Collected data entries:

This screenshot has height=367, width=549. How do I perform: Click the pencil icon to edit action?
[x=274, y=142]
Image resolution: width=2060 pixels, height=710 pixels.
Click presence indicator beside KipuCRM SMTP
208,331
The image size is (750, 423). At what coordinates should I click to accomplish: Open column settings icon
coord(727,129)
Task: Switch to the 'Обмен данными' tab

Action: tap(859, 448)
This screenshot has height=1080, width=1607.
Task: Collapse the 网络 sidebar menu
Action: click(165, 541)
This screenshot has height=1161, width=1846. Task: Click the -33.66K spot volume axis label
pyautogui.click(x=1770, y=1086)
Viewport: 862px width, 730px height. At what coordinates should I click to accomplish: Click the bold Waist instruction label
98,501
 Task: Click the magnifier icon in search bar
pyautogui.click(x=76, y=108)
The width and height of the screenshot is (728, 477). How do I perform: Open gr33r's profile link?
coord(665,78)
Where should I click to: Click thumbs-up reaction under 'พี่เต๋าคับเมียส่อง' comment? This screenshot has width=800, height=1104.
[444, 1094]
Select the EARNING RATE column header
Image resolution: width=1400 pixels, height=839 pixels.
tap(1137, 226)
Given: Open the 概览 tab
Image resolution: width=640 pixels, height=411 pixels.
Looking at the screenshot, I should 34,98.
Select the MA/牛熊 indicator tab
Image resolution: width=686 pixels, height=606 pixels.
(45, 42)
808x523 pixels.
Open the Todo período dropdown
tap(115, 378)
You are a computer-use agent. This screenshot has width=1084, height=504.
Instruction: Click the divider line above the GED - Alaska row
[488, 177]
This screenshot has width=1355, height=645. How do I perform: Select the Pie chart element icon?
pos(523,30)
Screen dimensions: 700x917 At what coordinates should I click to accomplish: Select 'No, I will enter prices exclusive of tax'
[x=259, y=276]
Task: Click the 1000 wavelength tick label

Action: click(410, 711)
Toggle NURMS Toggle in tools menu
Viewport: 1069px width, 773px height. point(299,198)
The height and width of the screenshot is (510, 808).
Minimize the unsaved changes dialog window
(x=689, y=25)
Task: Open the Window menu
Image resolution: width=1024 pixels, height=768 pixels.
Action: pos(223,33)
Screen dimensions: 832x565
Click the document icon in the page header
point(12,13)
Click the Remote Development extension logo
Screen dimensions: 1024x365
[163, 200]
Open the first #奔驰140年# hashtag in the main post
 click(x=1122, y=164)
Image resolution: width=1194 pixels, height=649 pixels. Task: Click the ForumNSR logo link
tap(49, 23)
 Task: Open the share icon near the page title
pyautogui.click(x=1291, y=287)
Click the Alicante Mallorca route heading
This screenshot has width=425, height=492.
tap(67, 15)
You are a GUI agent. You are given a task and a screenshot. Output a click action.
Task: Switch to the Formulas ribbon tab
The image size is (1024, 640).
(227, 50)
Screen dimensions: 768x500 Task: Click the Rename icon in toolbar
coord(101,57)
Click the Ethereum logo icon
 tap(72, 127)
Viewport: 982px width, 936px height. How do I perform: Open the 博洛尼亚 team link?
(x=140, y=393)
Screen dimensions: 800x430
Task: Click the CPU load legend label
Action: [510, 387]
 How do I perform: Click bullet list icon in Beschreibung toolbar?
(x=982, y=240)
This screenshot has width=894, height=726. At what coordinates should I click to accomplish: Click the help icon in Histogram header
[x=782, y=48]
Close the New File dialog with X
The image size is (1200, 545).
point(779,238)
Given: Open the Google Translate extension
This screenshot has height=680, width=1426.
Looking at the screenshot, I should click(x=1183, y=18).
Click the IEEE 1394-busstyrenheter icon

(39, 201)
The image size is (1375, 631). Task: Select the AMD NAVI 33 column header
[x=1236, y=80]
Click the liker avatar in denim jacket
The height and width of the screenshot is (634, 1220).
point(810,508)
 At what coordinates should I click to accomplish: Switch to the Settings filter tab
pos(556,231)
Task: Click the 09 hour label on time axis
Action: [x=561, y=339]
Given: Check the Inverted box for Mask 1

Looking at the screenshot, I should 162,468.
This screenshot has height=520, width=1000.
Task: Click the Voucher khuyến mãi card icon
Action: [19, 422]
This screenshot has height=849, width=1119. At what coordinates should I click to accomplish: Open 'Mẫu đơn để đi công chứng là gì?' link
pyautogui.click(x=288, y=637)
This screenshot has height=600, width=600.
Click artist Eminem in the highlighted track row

[EXERCISE]
Return the lines above that include the string "agent".

[RESULT FOR THIS TASK]
You are a computer-use agent. This screenshot has width=1084, height=504.
You are a GUI agent. You are given a task and a screenshot. Output a click action.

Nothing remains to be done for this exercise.